**What you will do**. Look through the listing below and count the lines holding "toolbar". Reply with the number alone.

▼▼▼

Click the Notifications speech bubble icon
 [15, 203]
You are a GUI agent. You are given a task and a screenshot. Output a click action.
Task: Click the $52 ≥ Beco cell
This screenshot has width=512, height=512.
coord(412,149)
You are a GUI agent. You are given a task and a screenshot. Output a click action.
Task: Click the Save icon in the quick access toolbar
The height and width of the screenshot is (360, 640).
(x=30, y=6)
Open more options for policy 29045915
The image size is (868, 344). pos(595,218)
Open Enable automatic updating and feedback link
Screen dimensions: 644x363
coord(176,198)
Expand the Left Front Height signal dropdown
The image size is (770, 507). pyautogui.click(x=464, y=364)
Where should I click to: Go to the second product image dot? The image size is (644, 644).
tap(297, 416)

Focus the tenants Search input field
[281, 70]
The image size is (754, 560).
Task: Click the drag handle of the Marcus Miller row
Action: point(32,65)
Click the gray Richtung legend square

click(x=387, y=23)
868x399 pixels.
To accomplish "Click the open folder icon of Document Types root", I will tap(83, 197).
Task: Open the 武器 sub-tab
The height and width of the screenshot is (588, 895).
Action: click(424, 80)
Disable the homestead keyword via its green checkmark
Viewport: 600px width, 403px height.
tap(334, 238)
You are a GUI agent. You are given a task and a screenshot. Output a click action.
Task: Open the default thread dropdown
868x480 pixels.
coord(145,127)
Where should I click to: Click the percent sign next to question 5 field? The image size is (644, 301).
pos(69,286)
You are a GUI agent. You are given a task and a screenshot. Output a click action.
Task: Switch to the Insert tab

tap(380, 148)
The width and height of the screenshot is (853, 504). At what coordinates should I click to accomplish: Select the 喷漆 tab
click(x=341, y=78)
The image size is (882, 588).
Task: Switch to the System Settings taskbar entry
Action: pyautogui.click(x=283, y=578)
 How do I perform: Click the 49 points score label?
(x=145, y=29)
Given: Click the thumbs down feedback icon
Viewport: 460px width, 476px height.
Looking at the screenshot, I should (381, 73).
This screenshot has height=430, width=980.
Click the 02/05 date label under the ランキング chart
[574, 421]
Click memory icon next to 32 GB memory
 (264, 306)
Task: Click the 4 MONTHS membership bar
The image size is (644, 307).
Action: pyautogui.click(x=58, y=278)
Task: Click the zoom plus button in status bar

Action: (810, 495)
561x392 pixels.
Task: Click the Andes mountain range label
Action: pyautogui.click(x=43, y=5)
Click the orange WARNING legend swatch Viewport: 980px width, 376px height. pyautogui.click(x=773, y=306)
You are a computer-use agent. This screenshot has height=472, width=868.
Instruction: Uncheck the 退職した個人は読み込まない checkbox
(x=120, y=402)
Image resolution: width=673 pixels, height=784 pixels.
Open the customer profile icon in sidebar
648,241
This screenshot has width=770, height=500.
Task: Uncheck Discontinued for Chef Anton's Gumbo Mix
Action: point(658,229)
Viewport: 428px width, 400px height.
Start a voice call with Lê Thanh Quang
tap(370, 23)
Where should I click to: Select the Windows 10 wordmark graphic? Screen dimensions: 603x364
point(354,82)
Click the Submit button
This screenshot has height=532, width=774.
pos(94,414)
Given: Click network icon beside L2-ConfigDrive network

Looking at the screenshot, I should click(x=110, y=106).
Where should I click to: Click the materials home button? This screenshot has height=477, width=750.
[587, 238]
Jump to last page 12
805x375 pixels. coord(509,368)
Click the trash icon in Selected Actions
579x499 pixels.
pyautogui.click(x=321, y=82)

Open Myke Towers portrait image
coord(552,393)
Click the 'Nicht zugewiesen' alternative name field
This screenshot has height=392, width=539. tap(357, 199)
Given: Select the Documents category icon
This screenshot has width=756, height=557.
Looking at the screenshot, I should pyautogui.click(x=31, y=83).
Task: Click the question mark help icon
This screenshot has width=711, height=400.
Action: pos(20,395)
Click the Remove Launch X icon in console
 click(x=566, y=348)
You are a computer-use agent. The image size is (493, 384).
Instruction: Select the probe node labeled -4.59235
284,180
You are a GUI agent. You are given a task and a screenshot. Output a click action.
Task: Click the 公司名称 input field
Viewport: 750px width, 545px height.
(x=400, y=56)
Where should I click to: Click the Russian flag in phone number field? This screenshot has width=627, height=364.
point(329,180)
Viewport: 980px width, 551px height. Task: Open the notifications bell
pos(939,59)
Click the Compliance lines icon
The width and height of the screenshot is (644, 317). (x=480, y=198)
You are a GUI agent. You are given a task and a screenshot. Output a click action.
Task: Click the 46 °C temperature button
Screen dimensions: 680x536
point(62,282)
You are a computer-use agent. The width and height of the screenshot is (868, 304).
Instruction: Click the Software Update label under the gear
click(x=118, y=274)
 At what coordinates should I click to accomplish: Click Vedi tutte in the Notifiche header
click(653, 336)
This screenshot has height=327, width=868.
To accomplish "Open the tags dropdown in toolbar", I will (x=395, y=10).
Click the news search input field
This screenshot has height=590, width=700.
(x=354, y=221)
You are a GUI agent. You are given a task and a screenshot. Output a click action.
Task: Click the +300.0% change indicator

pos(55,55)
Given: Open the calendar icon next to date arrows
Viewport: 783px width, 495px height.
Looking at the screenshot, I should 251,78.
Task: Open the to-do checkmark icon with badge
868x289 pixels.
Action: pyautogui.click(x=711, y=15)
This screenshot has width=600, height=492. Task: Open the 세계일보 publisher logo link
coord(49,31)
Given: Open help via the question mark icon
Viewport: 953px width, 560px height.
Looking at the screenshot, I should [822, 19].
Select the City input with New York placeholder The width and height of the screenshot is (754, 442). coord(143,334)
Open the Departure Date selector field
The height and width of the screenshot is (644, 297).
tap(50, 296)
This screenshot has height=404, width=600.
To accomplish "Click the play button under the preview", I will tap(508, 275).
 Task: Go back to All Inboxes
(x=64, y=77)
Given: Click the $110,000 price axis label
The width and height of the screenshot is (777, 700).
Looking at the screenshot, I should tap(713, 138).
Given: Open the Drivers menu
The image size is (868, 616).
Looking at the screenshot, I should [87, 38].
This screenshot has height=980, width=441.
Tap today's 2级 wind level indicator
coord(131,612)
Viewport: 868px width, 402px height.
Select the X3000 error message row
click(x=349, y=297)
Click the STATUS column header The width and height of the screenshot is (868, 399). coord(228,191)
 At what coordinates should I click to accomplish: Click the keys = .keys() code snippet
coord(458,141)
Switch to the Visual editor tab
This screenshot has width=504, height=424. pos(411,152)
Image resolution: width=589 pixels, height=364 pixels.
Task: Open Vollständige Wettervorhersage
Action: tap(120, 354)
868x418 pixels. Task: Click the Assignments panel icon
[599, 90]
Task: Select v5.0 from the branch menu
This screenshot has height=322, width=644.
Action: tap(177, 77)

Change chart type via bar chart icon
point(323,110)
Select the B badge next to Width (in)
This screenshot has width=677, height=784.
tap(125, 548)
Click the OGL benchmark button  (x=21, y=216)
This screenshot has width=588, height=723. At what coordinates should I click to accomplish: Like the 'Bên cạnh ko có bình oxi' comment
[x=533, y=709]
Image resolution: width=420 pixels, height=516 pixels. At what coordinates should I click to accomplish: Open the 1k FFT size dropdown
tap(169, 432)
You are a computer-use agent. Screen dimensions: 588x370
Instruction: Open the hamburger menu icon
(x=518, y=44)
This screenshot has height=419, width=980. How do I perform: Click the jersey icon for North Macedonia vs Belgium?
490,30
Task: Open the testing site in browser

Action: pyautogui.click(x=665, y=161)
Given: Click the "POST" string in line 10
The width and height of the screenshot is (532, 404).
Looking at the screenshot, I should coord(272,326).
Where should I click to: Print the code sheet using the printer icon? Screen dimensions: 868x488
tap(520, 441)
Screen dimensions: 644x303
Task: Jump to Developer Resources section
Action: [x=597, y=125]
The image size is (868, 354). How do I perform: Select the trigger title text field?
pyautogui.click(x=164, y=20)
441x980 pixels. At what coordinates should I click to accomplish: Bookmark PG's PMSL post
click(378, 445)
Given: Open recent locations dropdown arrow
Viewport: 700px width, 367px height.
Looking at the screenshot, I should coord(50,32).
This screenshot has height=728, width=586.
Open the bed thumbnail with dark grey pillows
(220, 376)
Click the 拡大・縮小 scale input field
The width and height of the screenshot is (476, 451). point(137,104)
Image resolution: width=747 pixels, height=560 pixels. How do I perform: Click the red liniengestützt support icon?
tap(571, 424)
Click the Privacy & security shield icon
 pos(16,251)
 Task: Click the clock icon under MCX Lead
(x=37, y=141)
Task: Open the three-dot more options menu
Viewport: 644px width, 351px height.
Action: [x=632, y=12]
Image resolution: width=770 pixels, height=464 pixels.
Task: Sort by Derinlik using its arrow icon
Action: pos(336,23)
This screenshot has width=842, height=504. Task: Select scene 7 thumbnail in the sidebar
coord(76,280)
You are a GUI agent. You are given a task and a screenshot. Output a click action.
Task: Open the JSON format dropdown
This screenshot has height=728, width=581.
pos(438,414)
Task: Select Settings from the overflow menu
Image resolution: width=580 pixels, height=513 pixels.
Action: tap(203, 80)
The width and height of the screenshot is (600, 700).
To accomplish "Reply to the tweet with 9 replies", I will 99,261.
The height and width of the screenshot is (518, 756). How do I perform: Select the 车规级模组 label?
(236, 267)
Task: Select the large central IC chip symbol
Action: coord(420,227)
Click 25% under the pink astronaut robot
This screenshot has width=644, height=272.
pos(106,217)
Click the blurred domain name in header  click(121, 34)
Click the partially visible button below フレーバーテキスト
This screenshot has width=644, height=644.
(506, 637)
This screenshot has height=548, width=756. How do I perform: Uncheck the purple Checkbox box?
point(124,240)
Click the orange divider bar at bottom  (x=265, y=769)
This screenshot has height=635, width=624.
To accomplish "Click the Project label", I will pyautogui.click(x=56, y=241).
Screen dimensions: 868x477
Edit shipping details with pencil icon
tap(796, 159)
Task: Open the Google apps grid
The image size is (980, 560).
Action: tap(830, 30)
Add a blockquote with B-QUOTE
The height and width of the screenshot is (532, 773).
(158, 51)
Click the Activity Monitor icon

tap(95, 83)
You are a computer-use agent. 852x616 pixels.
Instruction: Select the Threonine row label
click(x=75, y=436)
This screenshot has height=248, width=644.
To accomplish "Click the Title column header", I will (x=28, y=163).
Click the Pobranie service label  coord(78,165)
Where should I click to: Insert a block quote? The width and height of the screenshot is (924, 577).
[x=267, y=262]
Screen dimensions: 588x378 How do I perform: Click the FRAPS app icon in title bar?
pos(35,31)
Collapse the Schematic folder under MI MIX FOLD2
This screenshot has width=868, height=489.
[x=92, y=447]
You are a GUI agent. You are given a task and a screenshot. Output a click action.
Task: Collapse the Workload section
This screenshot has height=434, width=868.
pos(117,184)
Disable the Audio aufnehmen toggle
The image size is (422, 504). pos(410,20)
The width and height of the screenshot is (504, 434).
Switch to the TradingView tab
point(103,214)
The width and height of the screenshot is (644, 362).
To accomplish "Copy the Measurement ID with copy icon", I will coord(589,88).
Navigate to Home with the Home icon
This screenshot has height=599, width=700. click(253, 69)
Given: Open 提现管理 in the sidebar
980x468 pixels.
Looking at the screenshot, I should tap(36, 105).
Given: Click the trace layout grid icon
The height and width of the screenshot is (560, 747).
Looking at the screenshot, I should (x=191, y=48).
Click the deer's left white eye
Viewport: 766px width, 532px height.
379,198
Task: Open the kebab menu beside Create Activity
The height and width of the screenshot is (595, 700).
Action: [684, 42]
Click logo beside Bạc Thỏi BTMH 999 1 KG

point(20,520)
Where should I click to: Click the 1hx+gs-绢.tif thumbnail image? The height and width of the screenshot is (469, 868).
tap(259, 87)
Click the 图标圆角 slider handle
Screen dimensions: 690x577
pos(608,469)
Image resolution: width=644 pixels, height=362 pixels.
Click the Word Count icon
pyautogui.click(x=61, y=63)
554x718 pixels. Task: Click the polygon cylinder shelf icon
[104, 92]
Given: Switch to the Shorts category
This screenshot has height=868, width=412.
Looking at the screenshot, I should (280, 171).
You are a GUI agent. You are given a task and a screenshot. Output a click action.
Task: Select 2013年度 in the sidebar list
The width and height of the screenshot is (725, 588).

▲▲▲

**Written solution**. 2